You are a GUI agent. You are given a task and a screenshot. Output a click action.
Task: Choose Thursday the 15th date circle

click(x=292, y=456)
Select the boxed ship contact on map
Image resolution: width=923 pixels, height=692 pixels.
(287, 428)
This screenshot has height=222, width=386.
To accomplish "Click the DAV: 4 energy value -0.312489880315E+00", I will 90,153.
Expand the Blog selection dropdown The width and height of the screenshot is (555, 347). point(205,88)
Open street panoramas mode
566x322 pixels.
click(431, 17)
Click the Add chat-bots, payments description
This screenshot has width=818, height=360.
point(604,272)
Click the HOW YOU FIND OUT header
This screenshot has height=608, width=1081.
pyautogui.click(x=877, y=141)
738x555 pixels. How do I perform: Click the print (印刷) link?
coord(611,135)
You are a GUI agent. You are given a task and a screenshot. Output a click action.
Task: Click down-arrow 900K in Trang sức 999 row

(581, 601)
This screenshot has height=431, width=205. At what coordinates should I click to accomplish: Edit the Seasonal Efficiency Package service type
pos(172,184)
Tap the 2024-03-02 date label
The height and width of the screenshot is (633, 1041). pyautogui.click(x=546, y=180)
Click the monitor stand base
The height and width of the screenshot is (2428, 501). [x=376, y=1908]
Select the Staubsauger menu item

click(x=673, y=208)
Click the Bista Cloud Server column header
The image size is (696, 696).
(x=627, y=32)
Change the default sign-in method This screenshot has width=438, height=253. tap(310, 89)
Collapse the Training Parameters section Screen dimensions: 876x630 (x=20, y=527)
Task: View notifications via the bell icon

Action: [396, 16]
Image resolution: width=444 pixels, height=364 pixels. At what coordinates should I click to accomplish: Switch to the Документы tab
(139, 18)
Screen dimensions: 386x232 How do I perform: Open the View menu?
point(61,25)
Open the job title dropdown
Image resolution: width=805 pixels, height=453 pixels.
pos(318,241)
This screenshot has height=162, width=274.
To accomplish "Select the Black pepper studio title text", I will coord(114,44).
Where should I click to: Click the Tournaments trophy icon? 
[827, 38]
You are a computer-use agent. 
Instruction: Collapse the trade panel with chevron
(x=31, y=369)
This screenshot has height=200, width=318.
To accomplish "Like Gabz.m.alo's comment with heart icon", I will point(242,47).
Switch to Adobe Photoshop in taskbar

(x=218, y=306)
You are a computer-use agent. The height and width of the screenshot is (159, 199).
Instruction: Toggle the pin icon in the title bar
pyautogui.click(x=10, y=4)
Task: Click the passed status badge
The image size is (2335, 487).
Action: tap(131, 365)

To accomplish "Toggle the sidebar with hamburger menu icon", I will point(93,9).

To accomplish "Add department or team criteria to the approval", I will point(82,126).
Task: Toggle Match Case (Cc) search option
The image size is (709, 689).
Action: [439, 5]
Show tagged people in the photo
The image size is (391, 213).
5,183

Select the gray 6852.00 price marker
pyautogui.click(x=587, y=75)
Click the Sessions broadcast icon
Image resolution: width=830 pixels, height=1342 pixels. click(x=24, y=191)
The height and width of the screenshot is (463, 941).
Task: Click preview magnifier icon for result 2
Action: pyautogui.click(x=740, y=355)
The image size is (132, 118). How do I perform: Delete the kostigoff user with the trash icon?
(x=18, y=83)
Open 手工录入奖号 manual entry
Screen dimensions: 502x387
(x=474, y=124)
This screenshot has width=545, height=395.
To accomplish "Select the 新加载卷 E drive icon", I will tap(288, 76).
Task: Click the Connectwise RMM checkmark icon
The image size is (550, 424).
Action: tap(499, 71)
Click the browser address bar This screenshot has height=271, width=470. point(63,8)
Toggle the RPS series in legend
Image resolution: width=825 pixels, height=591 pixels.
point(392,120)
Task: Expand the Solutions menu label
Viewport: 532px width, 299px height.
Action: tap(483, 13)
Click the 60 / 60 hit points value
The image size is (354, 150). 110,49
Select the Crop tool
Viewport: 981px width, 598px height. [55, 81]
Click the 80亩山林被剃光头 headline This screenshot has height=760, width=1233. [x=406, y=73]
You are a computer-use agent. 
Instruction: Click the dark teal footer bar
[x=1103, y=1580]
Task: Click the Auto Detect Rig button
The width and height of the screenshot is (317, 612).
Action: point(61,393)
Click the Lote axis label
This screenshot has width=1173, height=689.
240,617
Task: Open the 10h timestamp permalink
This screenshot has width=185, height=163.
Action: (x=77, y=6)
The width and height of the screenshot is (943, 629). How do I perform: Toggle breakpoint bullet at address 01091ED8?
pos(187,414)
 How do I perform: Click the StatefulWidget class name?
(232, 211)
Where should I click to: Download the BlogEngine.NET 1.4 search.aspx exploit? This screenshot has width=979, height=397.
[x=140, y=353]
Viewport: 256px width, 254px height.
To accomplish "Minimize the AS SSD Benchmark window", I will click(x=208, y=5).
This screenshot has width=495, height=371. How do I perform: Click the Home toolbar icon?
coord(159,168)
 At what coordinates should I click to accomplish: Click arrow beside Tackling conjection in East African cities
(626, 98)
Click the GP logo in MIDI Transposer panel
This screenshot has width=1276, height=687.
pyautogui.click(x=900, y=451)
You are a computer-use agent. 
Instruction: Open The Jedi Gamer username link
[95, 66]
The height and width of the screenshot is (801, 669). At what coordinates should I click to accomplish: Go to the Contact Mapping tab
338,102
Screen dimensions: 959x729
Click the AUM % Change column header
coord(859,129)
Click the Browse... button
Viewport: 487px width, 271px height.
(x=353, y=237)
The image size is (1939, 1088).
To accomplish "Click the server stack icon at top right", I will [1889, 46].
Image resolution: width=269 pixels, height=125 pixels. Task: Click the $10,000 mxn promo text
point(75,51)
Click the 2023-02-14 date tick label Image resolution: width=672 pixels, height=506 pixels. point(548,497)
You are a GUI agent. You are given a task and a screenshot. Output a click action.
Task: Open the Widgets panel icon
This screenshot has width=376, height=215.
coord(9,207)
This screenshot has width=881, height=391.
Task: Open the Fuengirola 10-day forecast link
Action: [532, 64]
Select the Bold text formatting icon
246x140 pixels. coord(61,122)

- What the exercise asks
Return every record above exactly, line by line.

- Answer for this exercise
You are a GUI agent. You are given a task and a screenshot. Output a click action.
Task: Choose Thursday the 15th date circle

click(x=292, y=456)
Select the boxed ship contact on map
Image resolution: width=923 pixels, height=692 pixels.
(287, 428)
This screenshot has height=222, width=386.
To accomplish "Click the DAV: 4 energy value -0.312489880315E+00", I will 90,153.
Expand the Blog selection dropdown The width and height of the screenshot is (555, 347). point(205,88)
Open street panoramas mode
566x322 pixels.
click(431, 17)
Click the Add chat-bots, payments description
This screenshot has width=818, height=360.
point(604,272)
Click the HOW YOU FIND OUT header
This screenshot has height=608, width=1081.
pyautogui.click(x=877, y=141)
738x555 pixels. How do I perform: Click the print (印刷) link?
coord(611,135)
You are a GUI agent. You are given a task and a screenshot. Output a click action.
Task: Click down-arrow 900K in Trang sức 999 row

(581, 601)
This screenshot has height=431, width=205. At what coordinates should I click to accomplish: Edit the Seasonal Efficiency Package service type
pos(172,184)
Tap the 2024-03-02 date label
The height and width of the screenshot is (633, 1041). pyautogui.click(x=546, y=180)
Click the monitor stand base
The height and width of the screenshot is (2428, 501). [x=376, y=1908]
Select the Staubsauger menu item

click(x=673, y=208)
Click the Bista Cloud Server column header
The image size is (696, 696).
(x=627, y=32)
Change the default sign-in method This screenshot has width=438, height=253. tap(310, 89)
Collapse the Training Parameters section Screen dimensions: 876x630 (x=20, y=527)
Task: View notifications via the bell icon

Action: [396, 16]
Image resolution: width=444 pixels, height=364 pixels. At what coordinates should I click to accomplish: Switch to the Документы tab
(139, 18)
Screen dimensions: 386x232 How do I perform: Open the View menu?
point(61,25)
Open the job title dropdown
Image resolution: width=805 pixels, height=453 pixels.
pos(318,241)
This screenshot has height=162, width=274.
To accomplish "Select the Black pepper studio title text", I will coord(114,44).
Where should I click to: Click the Tournaments trophy icon? 
[827, 38]
You are a computer-use agent. 
Instruction: Collapse the trade panel with chevron
(x=31, y=369)
This screenshot has height=200, width=318.
To accomplish "Like Gabz.m.alo's comment with heart icon", I will point(242,47).
Switch to Adobe Photoshop in taskbar

(x=218, y=306)
You are a computer-use agent. The height and width of the screenshot is (159, 199).
Instruction: Toggle the pin icon in the title bar
pyautogui.click(x=10, y=4)
Task: Click the passed status badge
The image size is (2335, 487).
Action: tap(131, 365)

To accomplish "Toggle the sidebar with hamburger menu icon", I will point(93,9).

To accomplish "Add department or team criteria to the approval", I will point(82,126).
Task: Toggle Match Case (Cc) search option
The image size is (709, 689).
Action: [439, 5]
Show tagged people in the photo
The image size is (391, 213).
5,183

Select the gray 6852.00 price marker
pyautogui.click(x=587, y=75)
Click the Sessions broadcast icon
Image resolution: width=830 pixels, height=1342 pixels. click(x=24, y=191)
The height and width of the screenshot is (463, 941).
Task: Click preview magnifier icon for result 2
Action: pyautogui.click(x=740, y=355)
The image size is (132, 118). How do I perform: Delete the kostigoff user with the trash icon?
(x=18, y=83)
Open 手工录入奖号 manual entry
Screen dimensions: 502x387
(x=474, y=124)
This screenshot has width=545, height=395.
To accomplish "Select the 新加载卷 E drive icon", I will tap(288, 76).
Task: Click the Connectwise RMM checkmark icon
The image size is (550, 424).
Action: tap(499, 71)
Click the browser address bar This screenshot has height=271, width=470. point(63,8)
Toggle the RPS series in legend
Image resolution: width=825 pixels, height=591 pixels.
point(392,120)
Task: Expand the Solutions menu label
Viewport: 532px width, 299px height.
Action: tap(483, 13)
Click the 60 / 60 hit points value
The image size is (354, 150). 110,49
Select the Crop tool
Viewport: 981px width, 598px height. [55, 81]
Click the 80亩山林被剃光头 headline This screenshot has height=760, width=1233. [x=406, y=73]
You are a computer-use agent. 
Instruction: Click the dark teal footer bar
[x=1103, y=1580]
Task: Click the Auto Detect Rig button
The width and height of the screenshot is (317, 612).
Action: point(61,393)
Click the Lote axis label
This screenshot has width=1173, height=689.
240,617
Task: Open the 10h timestamp permalink
This screenshot has width=185, height=163.
Action: (x=77, y=6)
The width and height of the screenshot is (943, 629). How do I perform: Toggle breakpoint bullet at address 01091ED8?
pos(187,414)
 How do I perform: Click the StatefulWidget class name?
(232, 211)
Where should I click to: Download the BlogEngine.NET 1.4 search.aspx exploit? This screenshot has width=979, height=397.
[x=140, y=353]
Viewport: 256px width, 254px height.
To accomplish "Minimize the AS SSD Benchmark window", I will click(x=208, y=5).
This screenshot has width=495, height=371. How do I perform: Click the Home toolbar icon?
coord(159,168)
 At what coordinates should I click to accomplish: Click arrow beside Tackling conjection in East African cities
(626, 98)
Click the GP logo in MIDI Transposer panel
This screenshot has width=1276, height=687.
pyautogui.click(x=900, y=451)
You are a computer-use agent. 
Instruction: Open The Jedi Gamer username link
[95, 66]
The height and width of the screenshot is (801, 669). At what coordinates should I click to accomplish: Go to the Contact Mapping tab
338,102
Screen dimensions: 959x729
Click the AUM % Change column header
coord(859,129)
Click the Browse... button
Viewport: 487px width, 271px height.
(x=353, y=237)
The image size is (1939, 1088).
To accomplish "Click the server stack icon at top right", I will [1889, 46].
Image resolution: width=269 pixels, height=125 pixels. Task: Click the $10,000 mxn promo text
point(75,51)
Click the 2023-02-14 date tick label Image resolution: width=672 pixels, height=506 pixels. point(548,497)
You are a GUI agent. You are given a task and a screenshot. Output a click action.
Task: Open the Widgets panel icon
This screenshot has width=376, height=215.
coord(9,207)
This screenshot has width=881, height=391.
Task: Open the Fuengirola 10-day forecast link
Action: [532, 64]
Select the Bold text formatting icon
246x140 pixels. coord(61,122)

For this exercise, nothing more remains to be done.